Investing in The Operating Room Where Tech And Healthcare Meet

Healthcare costs are escalating and for patients, those expenses seem to reach new heights in the operating room. A new generation of sophisticated, high-tech gadgets, machines and even robots are among the reasons surgery costs are soaring.

There are multiple benefits to the increasing intersection of healthcare and technology. Surgical innovation reduces risks for patients, pares recovery times, lowers in-surgery complications and reduces post-operation pain and scarring. Investors can tap into healthcare evolution, too, but properly accessing the investment potential of rising operating costs requires a discerning eye.

Said another way, a large- or mega-cap healthcare stock or diversified sector index fund may lack adequate exposure to dedicated medical device manufacturers, the very segment of the market investors should look to as an avenue for tapping rising surgical costs.

For example, Johnson & Johnson (JNJ) has a large medical devices business, but in the second quarter, that unit accounted for just $6.48 billion of the company's $20.56 billion in revenue. Likewise, medical device manufacturers and healthcare equipment makers represent just over a quarter of the S&P 500 Health Care Index compared to 32 percent for pharmaceuticals stocks.

Ideas for accessing a basket of medical equipment stocks in a passively managed wrapper include the iShares U.S. Medical Devices ETF (IHI), the largest exchange traded fund (ETF) dedicated to this industry. As the chart below indicates, IHI has been the clear winner over the past three years among iShares' diversified and healthcare industry ETFs. During that time, IHI sharply outperformed biotechnology, healthcare providers and pharmaceuticals ETFs.


A Thesis Underpinned By Growth

Rapidly aging populations in the U.S. and other large markets, including China, Europe and Japan, provide a positive demographic tailwind for medical device makers. Those aging populations are rising tides that could lift the boats of medical equipment stocks. Data confirm that growth is underway.

“Global market of operating room equipment surpassed a value of US$ 29 billion in 2018, and is likely to record a Y-o-Y growth of 6.0% in 2019,” according to a recent Fact.MR study . “Key factors impacting the growth of global operating room equipment market range from surging prevalence of pathological and physiological diseases to growing preference for minimally invasive and non-invasive surgical procedures.”

Several of IHI's 57 components, many of which are classified as large-cap growth stocks in the Morningstar style box, are reflecting the robust growth prospects of the medical devices industry.

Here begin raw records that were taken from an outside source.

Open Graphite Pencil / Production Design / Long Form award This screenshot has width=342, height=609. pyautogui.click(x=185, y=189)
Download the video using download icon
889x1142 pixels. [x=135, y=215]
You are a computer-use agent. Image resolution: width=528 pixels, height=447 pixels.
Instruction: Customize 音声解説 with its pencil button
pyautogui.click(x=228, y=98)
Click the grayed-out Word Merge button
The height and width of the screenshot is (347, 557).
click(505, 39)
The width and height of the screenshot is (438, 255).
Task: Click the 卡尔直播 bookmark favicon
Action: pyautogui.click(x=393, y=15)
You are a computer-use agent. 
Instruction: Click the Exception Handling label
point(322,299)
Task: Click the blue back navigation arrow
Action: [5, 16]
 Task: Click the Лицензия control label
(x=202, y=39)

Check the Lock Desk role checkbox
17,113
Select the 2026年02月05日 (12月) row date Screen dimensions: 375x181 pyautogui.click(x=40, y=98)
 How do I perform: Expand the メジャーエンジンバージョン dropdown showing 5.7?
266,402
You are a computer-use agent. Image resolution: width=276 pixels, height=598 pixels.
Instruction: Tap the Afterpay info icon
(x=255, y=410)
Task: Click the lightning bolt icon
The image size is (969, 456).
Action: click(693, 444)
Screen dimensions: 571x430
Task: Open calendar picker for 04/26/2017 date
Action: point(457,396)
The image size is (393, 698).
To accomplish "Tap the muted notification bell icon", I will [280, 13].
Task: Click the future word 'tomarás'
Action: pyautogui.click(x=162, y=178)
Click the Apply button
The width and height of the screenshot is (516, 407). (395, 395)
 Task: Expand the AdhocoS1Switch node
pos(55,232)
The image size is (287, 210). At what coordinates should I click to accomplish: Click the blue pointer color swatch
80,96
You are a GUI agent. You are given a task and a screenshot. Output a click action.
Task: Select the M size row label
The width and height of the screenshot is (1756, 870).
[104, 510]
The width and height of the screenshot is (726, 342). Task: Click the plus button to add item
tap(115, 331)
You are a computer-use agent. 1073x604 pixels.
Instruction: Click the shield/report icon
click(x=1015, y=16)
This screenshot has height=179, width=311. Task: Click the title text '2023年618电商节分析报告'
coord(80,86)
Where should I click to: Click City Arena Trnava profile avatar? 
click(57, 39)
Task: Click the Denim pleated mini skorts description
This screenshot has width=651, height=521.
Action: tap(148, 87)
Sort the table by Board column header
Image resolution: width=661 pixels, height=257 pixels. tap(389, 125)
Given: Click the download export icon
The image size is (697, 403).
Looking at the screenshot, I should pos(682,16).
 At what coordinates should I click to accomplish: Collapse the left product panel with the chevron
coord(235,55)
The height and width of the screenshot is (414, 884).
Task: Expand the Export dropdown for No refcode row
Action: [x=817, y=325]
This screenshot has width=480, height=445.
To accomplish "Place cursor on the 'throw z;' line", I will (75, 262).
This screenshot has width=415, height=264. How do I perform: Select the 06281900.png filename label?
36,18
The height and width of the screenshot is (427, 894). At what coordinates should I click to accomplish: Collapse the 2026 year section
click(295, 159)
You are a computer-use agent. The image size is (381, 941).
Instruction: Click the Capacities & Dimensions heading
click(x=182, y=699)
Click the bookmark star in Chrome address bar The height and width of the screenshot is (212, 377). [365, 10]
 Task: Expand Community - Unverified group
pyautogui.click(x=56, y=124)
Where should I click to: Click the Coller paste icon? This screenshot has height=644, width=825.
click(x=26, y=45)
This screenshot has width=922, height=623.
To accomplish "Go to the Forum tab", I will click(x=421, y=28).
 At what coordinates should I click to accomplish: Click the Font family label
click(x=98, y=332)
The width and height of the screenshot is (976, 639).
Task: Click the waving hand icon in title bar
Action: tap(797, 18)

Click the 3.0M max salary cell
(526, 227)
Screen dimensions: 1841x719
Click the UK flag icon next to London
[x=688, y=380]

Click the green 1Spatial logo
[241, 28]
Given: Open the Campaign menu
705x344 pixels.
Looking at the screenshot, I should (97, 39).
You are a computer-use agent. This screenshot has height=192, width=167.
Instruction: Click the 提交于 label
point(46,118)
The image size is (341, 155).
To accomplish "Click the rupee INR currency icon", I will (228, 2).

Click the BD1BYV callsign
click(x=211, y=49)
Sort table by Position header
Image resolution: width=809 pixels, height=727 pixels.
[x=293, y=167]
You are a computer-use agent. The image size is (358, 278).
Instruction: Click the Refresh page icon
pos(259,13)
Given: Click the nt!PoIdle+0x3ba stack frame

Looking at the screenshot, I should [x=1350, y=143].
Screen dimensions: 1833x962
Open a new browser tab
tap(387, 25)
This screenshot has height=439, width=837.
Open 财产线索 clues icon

Recently, Abbott Laboratories (ABT) , IHI's largest holding, said second-quarter medical device sales notched second-quarter organic growth of 10.5 percent.

Thermo Fisher Scientific Inc. (TMO), IHI's third-largest holding, said second-quarter sales across its four primary units, Life Sciences Solutions, Analytical Instruments, Specialty Diagnostics and Laboratory Products and Services, increased, prompting the company to boost its 2019 revenue forecast to $25.30 billion to $25.50 billion from original guidance of $25.17 billion to $25.47 billion.

Fair Exchange

Often times, investing in a growth segment, particularly one involving healthcare or technology, means accepting more volatility, but that is not the case with IHI. The fund's risk-adjusted returns over the past three years are superior to those of other iShares healthcare industry funds and, as the chart below indicates, IHI's maximum drawdown during that period was lower than competing, biotechnology, healthcare providers and pharmaceuticals funds.


While IHI isn't as volatile as many tech/growth investments, assigning the growth label to the fund is relevant because of underlying market trends. Operating rooms account for about $6 of every $10 in revenue generated by hospitals. Healthcare facilities can bolster that revenue stream with enhanced technology and it is expected that U.S. hospitals will spend hundreds of billions dollars over the next decade on safer, more efficient medical equipment and surgical devices.